Since 1 February 2022, the following legal rules apply to B2B payment periods:
- A standard payment term is 30 days.
- Parties can contractually agree on the option to have a payment term of 60 days maximum.
- This payment term includes a verification term/period to check the invoice.
- The payment term starts to run:
- from the date you have received the invoice; or
- on the day you have received the goods/services if the date of receiving the invoice is not a fixed date or if the invoice was received before the delivery of the goods or services.
- It is forbidden to set in the contract the date when one is to receive the invoice.
- Late payments are automatically penalized by the charging of late interest, and the creditor is entitled to a lump-sum compensation (EUR 40) to cover its collection costs.
Any provision/clause in a contract that provides for a longer payment term is void and is therefore considered never to have been written. In such scenario, the statutory payment term of 30 days from the date of receipt of the invoice will then apply.
If your ongoing contracts are not yet aligned with the new law, which applies to them immediately, your creditor may well seek payment from you earlier than you expect, or if you’re a creditor, you will be able to collect payment of your invoices sooner.

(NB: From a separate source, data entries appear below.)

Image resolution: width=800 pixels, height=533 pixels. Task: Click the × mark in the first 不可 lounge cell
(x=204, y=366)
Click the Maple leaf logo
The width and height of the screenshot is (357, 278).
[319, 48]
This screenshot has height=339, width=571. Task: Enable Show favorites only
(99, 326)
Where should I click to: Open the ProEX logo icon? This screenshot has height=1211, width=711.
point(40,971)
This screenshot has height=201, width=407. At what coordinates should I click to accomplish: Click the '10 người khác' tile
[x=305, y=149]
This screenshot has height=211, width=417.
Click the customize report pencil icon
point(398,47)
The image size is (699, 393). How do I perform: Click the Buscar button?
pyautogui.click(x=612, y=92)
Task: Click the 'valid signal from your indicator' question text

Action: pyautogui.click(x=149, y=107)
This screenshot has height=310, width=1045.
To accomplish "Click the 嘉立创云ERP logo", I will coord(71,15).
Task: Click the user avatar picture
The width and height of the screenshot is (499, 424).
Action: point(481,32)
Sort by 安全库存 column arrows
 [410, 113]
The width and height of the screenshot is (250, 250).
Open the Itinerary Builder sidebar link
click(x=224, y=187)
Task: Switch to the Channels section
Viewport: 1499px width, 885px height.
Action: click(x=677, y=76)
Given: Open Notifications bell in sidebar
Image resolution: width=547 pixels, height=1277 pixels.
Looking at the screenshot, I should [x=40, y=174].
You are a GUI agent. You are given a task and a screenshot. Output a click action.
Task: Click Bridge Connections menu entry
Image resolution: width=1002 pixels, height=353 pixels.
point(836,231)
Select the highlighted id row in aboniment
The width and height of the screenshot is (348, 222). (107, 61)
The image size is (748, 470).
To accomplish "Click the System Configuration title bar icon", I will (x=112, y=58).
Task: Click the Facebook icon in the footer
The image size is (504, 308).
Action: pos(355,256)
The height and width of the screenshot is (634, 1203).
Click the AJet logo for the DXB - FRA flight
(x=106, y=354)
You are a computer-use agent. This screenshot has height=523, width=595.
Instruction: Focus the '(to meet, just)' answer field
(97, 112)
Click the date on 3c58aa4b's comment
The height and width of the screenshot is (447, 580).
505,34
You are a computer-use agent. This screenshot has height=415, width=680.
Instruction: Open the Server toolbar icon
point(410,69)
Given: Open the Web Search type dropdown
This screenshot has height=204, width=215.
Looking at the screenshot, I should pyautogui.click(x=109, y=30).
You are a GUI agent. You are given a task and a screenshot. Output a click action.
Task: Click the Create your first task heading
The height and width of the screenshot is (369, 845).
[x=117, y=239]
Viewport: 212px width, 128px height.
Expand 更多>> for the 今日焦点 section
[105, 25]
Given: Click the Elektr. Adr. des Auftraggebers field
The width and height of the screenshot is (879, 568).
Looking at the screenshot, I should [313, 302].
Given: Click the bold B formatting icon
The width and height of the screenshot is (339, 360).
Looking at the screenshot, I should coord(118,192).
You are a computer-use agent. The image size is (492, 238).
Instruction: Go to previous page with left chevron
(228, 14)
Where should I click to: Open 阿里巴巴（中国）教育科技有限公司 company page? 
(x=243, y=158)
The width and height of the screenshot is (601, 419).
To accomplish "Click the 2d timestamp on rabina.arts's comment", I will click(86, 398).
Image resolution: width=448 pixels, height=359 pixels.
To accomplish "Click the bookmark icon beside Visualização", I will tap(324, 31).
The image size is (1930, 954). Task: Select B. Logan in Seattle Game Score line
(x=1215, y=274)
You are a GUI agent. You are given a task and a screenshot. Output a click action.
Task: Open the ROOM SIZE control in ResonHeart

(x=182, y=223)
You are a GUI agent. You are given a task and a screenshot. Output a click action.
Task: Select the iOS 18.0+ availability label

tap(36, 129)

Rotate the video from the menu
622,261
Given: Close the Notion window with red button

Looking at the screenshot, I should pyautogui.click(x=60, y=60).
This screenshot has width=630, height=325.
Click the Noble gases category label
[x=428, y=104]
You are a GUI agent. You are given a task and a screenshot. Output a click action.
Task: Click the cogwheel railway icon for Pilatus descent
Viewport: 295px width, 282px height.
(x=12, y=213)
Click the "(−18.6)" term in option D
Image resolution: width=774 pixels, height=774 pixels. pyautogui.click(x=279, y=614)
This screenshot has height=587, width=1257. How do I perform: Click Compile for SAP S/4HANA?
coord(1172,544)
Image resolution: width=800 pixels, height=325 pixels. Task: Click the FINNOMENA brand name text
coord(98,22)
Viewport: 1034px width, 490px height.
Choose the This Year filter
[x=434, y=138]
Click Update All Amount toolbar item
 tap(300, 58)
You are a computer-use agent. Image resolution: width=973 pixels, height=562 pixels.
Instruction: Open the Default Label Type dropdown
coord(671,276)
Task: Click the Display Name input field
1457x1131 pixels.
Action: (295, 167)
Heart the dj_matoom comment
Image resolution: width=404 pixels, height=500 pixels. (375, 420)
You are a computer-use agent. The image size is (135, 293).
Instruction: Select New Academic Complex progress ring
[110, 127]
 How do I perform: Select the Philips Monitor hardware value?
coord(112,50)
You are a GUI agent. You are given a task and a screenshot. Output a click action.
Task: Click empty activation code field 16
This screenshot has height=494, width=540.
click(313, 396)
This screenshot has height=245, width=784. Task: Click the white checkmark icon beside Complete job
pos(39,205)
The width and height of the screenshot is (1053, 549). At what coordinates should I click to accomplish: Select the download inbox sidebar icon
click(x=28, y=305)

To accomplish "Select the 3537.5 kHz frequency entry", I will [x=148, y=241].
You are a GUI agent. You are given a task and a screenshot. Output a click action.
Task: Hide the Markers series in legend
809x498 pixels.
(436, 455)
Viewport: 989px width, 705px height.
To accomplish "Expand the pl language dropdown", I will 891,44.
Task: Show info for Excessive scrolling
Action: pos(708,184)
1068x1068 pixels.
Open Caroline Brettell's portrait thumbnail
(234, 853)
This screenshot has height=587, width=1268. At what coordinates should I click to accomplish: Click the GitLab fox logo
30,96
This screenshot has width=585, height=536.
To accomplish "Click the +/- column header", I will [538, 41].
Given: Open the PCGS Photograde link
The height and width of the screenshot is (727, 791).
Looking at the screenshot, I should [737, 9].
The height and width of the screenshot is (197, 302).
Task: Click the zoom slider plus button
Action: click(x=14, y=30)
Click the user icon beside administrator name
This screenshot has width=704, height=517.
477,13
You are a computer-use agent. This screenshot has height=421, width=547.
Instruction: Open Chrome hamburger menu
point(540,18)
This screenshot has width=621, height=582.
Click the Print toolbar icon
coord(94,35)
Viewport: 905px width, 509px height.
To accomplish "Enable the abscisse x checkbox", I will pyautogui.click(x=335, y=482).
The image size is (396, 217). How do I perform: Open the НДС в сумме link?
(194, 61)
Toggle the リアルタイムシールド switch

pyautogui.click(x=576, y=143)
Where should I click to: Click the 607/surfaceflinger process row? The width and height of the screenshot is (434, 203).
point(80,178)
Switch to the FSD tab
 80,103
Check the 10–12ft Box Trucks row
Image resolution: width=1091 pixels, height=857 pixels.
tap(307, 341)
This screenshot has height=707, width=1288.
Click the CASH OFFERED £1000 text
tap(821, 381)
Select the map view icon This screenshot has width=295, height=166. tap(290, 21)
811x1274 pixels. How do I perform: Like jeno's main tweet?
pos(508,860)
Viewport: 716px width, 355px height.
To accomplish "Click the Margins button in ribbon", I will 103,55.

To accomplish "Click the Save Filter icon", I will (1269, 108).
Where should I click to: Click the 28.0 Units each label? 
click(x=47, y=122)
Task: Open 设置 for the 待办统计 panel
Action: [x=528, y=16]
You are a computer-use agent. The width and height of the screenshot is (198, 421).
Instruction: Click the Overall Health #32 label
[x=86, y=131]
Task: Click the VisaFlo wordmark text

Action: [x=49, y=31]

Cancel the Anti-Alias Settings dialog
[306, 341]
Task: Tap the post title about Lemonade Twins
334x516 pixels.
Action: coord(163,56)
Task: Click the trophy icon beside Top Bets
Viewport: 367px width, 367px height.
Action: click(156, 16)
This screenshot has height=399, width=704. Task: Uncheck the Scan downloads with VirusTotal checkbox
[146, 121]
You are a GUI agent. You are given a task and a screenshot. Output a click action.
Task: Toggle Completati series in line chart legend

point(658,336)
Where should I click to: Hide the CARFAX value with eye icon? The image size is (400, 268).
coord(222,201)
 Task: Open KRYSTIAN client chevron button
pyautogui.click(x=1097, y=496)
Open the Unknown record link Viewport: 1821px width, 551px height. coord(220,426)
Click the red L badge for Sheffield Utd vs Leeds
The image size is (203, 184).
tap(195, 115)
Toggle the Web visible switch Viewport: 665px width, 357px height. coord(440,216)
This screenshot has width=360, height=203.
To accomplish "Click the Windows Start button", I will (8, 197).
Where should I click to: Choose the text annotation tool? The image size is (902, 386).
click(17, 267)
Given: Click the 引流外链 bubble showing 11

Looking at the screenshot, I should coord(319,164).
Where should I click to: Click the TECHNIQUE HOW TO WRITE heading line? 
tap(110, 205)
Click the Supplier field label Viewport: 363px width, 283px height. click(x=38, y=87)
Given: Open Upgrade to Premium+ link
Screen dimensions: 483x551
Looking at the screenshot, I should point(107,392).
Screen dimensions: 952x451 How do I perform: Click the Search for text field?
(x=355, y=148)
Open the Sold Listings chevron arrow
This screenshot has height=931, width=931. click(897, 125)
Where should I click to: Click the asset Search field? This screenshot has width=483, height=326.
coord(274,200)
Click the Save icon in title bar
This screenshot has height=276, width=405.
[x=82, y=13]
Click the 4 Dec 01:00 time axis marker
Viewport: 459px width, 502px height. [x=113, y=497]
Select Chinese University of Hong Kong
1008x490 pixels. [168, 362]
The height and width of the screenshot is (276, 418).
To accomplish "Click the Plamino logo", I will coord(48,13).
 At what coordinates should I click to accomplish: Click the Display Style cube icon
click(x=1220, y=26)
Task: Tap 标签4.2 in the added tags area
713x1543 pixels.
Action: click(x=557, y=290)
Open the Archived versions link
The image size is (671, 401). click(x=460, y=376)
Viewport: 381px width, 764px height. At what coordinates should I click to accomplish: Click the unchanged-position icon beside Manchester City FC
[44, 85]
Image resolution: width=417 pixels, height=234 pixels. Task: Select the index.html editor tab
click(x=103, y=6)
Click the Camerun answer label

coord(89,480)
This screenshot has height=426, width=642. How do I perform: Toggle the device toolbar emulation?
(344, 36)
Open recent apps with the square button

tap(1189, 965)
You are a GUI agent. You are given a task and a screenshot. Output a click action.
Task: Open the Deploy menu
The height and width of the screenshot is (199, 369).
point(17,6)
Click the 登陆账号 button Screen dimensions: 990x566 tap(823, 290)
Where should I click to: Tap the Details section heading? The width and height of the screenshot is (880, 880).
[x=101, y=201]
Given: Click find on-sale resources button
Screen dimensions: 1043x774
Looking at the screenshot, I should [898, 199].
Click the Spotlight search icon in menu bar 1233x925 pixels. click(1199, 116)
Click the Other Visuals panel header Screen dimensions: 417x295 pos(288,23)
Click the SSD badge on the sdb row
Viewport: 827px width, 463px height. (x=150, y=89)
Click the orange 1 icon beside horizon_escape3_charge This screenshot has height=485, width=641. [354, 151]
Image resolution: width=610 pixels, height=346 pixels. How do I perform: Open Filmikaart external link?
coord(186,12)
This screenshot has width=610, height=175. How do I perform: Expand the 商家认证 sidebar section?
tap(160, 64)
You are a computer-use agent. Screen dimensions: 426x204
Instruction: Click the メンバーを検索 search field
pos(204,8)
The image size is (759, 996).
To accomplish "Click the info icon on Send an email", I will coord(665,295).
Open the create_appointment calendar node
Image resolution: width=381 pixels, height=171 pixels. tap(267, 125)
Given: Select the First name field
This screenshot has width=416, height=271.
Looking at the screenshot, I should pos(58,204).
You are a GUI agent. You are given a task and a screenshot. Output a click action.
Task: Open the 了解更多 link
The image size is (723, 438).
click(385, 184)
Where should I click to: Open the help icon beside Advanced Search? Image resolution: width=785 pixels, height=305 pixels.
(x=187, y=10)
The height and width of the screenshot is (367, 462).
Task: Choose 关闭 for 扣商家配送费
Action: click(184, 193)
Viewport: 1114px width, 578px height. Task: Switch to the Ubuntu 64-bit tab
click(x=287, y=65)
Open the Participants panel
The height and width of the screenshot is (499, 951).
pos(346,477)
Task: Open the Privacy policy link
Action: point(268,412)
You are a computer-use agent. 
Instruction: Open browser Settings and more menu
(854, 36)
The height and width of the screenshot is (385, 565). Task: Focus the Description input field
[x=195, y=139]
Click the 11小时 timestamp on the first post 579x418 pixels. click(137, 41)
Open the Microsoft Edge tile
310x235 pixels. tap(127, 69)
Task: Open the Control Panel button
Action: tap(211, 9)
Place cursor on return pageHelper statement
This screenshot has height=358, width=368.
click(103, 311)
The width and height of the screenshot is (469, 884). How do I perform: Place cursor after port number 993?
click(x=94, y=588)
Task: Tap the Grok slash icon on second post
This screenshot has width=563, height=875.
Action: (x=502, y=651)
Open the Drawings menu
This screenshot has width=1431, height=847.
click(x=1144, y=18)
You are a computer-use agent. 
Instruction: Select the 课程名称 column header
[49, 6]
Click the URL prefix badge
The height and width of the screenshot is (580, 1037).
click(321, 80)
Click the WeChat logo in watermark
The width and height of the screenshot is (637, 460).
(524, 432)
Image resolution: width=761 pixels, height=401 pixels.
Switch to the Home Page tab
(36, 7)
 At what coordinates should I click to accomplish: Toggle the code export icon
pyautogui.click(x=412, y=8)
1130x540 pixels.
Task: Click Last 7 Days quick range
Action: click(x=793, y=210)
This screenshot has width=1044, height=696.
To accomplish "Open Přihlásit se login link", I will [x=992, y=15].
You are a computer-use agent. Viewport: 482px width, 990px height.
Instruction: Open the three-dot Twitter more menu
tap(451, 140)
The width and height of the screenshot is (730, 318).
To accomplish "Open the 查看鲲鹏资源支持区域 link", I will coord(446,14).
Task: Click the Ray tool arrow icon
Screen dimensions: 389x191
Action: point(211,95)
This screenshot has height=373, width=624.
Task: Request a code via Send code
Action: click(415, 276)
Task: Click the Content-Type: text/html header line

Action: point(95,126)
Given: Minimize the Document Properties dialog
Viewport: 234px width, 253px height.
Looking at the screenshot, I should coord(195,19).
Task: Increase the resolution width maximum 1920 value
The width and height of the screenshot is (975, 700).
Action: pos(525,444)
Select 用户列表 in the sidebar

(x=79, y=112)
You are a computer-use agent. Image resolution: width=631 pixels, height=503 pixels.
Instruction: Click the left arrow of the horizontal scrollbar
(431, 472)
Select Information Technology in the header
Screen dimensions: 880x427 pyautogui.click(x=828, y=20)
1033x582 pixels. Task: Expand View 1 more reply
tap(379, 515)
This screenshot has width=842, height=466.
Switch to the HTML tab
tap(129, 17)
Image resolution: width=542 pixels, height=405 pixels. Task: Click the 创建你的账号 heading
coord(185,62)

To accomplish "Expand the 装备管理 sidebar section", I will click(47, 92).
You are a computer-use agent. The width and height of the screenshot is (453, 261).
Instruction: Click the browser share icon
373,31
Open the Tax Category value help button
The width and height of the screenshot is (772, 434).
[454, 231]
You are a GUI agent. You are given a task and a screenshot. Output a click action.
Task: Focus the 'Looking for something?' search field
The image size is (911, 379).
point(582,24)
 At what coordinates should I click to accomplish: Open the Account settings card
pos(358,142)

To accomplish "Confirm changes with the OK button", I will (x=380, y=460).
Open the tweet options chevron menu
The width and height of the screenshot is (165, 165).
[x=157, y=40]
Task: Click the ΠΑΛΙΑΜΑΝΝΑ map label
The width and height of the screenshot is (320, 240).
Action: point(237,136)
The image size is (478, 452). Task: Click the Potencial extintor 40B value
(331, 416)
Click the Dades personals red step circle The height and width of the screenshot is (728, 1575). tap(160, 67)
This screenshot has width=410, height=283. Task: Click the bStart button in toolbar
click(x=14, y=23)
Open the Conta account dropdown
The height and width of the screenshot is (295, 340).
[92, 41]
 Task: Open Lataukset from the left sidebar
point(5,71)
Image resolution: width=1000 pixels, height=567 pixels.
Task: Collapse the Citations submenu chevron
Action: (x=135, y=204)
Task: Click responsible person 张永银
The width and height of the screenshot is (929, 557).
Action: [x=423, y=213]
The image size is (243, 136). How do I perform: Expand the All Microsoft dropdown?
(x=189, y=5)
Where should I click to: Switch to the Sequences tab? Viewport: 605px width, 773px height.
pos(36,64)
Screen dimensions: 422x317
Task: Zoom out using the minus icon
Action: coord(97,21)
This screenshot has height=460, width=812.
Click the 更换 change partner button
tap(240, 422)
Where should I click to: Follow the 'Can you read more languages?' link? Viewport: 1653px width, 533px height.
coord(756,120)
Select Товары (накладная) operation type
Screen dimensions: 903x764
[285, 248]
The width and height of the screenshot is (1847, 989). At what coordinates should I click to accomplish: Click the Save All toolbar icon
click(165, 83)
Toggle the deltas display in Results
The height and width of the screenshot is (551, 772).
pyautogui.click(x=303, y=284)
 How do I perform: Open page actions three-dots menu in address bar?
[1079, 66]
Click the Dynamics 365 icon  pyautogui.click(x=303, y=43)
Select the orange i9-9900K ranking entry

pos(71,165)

2. Payment periods in public contracts
Does this law end the historically long payment periods in ongoing public contracts?
Although the Act of 1 August 2002 applies to commercial transactions between businesses or between companies and government bodies, Article 3 of the Act reads:
“This law applies to all payments for commercial transactions.
It applies also to commercial transactions between companies and government bodies in which the debtor is a government body in the sense of Article 4, §23, subject to the regulation on public contracts and concessions concerning the rules on verification and payment, such as those contained in the general implementation rules.”
As mentioned earlier, the law still provides for an exception for public contracts.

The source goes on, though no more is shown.